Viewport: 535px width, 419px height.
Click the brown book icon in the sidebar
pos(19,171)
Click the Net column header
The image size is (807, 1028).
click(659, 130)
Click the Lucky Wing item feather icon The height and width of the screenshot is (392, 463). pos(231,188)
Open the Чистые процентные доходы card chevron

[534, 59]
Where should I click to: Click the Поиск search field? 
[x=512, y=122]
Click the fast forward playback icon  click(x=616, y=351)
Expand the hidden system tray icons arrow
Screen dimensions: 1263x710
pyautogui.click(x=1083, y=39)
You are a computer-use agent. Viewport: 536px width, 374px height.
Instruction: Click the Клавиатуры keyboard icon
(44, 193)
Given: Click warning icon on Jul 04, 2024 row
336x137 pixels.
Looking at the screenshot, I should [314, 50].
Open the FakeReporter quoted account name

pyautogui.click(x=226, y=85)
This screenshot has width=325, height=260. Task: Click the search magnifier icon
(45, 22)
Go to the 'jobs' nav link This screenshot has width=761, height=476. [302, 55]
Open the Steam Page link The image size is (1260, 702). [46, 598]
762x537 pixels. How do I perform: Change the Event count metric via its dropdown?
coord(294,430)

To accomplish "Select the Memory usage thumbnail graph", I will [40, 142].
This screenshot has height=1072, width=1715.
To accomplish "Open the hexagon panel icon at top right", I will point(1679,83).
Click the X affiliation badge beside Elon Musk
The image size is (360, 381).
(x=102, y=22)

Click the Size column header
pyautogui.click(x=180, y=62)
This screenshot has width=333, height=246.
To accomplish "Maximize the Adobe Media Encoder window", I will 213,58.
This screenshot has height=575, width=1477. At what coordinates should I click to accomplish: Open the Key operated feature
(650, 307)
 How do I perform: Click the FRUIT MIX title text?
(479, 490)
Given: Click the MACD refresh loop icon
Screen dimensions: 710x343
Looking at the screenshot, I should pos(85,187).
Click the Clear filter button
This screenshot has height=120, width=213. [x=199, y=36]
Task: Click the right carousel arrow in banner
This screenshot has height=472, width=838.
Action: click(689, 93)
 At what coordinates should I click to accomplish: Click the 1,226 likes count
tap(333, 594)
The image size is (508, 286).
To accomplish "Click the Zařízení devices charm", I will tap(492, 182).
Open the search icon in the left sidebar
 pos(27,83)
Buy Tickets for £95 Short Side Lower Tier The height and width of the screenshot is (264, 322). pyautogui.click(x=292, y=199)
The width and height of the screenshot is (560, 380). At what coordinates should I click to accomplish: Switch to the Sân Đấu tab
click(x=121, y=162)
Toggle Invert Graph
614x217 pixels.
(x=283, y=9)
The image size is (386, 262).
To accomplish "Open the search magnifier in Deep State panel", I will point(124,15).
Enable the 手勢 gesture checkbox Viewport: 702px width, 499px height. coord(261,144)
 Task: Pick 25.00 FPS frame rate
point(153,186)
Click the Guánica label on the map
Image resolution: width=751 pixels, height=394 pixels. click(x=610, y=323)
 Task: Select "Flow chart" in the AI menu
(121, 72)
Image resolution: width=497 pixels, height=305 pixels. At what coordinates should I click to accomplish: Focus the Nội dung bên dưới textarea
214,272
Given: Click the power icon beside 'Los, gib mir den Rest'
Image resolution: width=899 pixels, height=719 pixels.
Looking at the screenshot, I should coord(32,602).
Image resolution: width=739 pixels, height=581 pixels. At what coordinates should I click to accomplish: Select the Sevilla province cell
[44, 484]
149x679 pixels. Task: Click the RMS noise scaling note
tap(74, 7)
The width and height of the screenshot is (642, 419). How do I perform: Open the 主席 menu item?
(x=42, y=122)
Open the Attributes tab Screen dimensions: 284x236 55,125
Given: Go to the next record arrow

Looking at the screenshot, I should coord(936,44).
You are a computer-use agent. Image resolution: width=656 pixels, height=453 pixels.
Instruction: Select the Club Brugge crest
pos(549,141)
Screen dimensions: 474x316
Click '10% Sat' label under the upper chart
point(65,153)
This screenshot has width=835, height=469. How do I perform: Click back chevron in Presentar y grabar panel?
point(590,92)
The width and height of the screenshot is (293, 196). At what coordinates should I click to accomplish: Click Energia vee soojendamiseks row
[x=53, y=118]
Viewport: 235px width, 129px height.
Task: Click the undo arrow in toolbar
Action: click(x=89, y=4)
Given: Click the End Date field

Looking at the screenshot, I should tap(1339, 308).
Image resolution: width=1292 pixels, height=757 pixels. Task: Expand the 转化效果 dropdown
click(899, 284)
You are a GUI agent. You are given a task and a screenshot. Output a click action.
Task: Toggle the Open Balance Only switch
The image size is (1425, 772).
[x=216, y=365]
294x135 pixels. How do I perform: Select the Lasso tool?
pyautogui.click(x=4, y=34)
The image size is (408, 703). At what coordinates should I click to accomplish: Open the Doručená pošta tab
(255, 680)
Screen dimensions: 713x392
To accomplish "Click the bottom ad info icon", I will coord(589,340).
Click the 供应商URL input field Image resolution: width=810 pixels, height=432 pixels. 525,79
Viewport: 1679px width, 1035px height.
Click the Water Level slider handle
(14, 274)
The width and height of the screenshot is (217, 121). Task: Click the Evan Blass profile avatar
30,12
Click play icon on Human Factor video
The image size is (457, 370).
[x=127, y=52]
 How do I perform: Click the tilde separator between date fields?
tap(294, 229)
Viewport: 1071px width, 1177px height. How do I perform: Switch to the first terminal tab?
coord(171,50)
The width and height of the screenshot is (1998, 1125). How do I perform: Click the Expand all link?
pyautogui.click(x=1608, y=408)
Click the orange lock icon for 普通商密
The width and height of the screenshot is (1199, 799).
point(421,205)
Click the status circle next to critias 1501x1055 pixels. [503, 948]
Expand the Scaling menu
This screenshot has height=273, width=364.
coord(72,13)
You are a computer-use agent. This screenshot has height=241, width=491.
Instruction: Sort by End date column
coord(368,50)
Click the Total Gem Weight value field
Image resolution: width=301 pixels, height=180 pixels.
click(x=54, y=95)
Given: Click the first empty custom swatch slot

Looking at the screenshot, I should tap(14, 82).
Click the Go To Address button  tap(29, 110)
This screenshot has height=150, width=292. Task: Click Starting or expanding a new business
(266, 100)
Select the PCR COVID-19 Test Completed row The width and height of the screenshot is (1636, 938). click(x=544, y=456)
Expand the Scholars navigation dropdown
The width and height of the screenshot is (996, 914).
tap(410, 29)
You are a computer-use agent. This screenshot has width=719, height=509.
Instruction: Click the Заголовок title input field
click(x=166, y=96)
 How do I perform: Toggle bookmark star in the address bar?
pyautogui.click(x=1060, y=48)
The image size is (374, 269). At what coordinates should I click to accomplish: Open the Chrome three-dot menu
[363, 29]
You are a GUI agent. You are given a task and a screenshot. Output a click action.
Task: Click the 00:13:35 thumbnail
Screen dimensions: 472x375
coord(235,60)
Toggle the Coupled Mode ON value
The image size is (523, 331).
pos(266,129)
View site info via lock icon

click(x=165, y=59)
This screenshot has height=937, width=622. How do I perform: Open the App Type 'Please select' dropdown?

------------

§ **TASK GOAL**
Reproduce all of the items above, substituting "Display size" for every occurrence of "Screen dimensions" and leaving everything else unchanged.

§ **TASK RESULT**
Viewport: 535px width, 419px height.
Click the brown book icon in the sidebar
pos(19,171)
Click the Net column header
The image size is (807, 1028).
click(659, 130)
Click the Lucky Wing item feather icon The height and width of the screenshot is (392, 463). pos(231,188)
Open the Чистые процентные доходы card chevron

[534, 59]
Where should I click to: Click the Поиск search field? 
[x=512, y=122]
Click the fast forward playback icon  click(x=616, y=351)
Expand the hidden system tray icons arrow
Display size: 1263x710
pyautogui.click(x=1083, y=39)
You are a computer-use agent. Viewport: 536px width, 374px height.
Instruction: Click the Клавиатуры keyboard icon
(44, 193)
Given: Click warning icon on Jul 04, 2024 row
336x137 pixels.
Looking at the screenshot, I should [314, 50].
Open the FakeReporter quoted account name

pyautogui.click(x=226, y=85)
This screenshot has width=325, height=260. Task: Click the search magnifier icon
(45, 22)
Go to the 'jobs' nav link This screenshot has width=761, height=476. [302, 55]
Open the Steam Page link The image size is (1260, 702). [46, 598]
762x537 pixels. How do I perform: Change the Event count metric via its dropdown?
coord(294,430)

To accomplish "Select the Memory usage thumbnail graph", I will [40, 142].
This screenshot has height=1072, width=1715.
To accomplish "Open the hexagon panel icon at top right", I will point(1679,83).
Click the X affiliation badge beside Elon Musk
The image size is (360, 381).
(x=102, y=22)

Click the Size column header
pyautogui.click(x=180, y=62)
This screenshot has width=333, height=246.
To accomplish "Maximize the Adobe Media Encoder window", I will 213,58.
This screenshot has height=575, width=1477. At what coordinates should I click to accomplish: Open the Key operated feature
(650, 307)
 How do I perform: Click the FRUIT MIX title text?
(479, 490)
Given: Click the MACD refresh loop icon
Display size: 710x343
Looking at the screenshot, I should pos(85,187).
Click the Clear filter button
This screenshot has height=120, width=213. [x=199, y=36]
Task: Click the right carousel arrow in banner
This screenshot has height=472, width=838.
Action: click(689, 93)
 At what coordinates should I click to accomplish: Click the 1,226 likes count
tap(333, 594)
The image size is (508, 286).
To accomplish "Click the Zařízení devices charm", I will tap(492, 182).
Open the search icon in the left sidebar
 pos(27,83)
Buy Tickets for £95 Short Side Lower Tier The height and width of the screenshot is (264, 322). pyautogui.click(x=292, y=199)
The width and height of the screenshot is (560, 380). At what coordinates should I click to accomplish: Switch to the Sân Đấu tab
click(x=121, y=162)
Toggle Invert Graph
614x217 pixels.
(x=283, y=9)
The image size is (386, 262).
To accomplish "Open the search magnifier in Deep State panel", I will point(124,15).
Enable the 手勢 gesture checkbox Viewport: 702px width, 499px height. coord(261,144)
 Task: Pick 25.00 FPS frame rate
point(153,186)
Click the Guánica label on the map
Image resolution: width=751 pixels, height=394 pixels. click(x=610, y=323)
 Task: Select "Flow chart" in the AI menu
(121, 72)
Image resolution: width=497 pixels, height=305 pixels. At what coordinates should I click to accomplish: Focus the Nội dung bên dưới textarea
214,272
Given: Click the power icon beside 'Los, gib mir den Rest'
Image resolution: width=899 pixels, height=719 pixels.
Looking at the screenshot, I should coord(32,602).
Image resolution: width=739 pixels, height=581 pixels. At what coordinates should I click to accomplish: Select the Sevilla province cell
[44, 484]
149x679 pixels. Task: Click the RMS noise scaling note
tap(74, 7)
The width and height of the screenshot is (642, 419). How do I perform: Open the 主席 menu item?
(x=42, y=122)
Open the Attributes tab Display size: 284x236 55,125
Given: Go to the next record arrow

Looking at the screenshot, I should coord(936,44).
You are a computer-use agent. Image resolution: width=656 pixels, height=453 pixels.
Instruction: Select the Club Brugge crest
pos(549,141)
Display size: 474x316
Click '10% Sat' label under the upper chart
point(65,153)
This screenshot has width=835, height=469. How do I perform: Click back chevron in Presentar y grabar panel?
point(590,92)
The width and height of the screenshot is (293, 196). At what coordinates should I click to accomplish: Click Energia vee soojendamiseks row
[x=53, y=118]
Viewport: 235px width, 129px height.
Task: Click the undo arrow in toolbar
Action: click(x=89, y=4)
Given: Click the End Date field

Looking at the screenshot, I should tap(1339, 308).
Image resolution: width=1292 pixels, height=757 pixels. Task: Expand the 转化效果 dropdown
click(899, 284)
You are a GUI agent. You are given a task and a screenshot. Output a click action.
Task: Toggle the Open Balance Only switch
The image size is (1425, 772).
[x=216, y=365]
294x135 pixels. How do I perform: Select the Lasso tool?
pyautogui.click(x=4, y=34)
The image size is (408, 703). At what coordinates should I click to accomplish: Open the Doručená pošta tab
(255, 680)
Display size: 713x392
To accomplish "Click the bottom ad info icon", I will coord(589,340).
Click the 供应商URL input field Image resolution: width=810 pixels, height=432 pixels. 525,79
Viewport: 1679px width, 1035px height.
Click the Water Level slider handle
(14, 274)
The width and height of the screenshot is (217, 121). Task: Click the Evan Blass profile avatar
30,12
Click play icon on Human Factor video
The image size is (457, 370).
[x=127, y=52]
 How do I perform: Click the tilde separator between date fields?
tap(294, 229)
Viewport: 1071px width, 1177px height. How do I perform: Switch to the first terminal tab?
coord(171,50)
The width and height of the screenshot is (1998, 1125). How do I perform: Click the Expand all link?
pyautogui.click(x=1608, y=408)
Click the orange lock icon for 普通商密
The width and height of the screenshot is (1199, 799).
point(421,205)
Click the status circle next to critias 1501x1055 pixels. [503, 948]
Expand the Scaling menu
This screenshot has height=273, width=364.
coord(72,13)
You are a computer-use agent. This screenshot has height=241, width=491.
Instruction: Sort by End date column
coord(368,50)
Click the Total Gem Weight value field
Image resolution: width=301 pixels, height=180 pixels.
click(x=54, y=95)
Given: Click the first empty custom swatch slot

Looking at the screenshot, I should tap(14, 82).
Click the Go To Address button  tap(29, 110)
This screenshot has height=150, width=292. Task: Click Starting or expanding a new business
(266, 100)
Select the PCR COVID-19 Test Completed row The width and height of the screenshot is (1636, 938). click(x=544, y=456)
Expand the Scholars navigation dropdown
The width and height of the screenshot is (996, 914).
tap(410, 29)
You are a computer-use agent. This screenshot has width=719, height=509.
Instruction: Click the Заголовок title input field
click(x=166, y=96)
 How do I perform: Toggle bookmark star in the address bar?
pyautogui.click(x=1060, y=48)
The image size is (374, 269). At what coordinates should I click to accomplish: Open the Chrome three-dot menu
[363, 29]
You are a GUI agent. You are given a task and a screenshot. Output a click action.
Task: Click the 00:13:35 thumbnail
Display size: 472x375
coord(235,60)
Toggle the Coupled Mode ON value
The image size is (523, 331).
pos(266,129)
View site info via lock icon

click(x=165, y=59)
This screenshot has height=937, width=622. How do I perform: Open the App Type 'Please select' dropdown?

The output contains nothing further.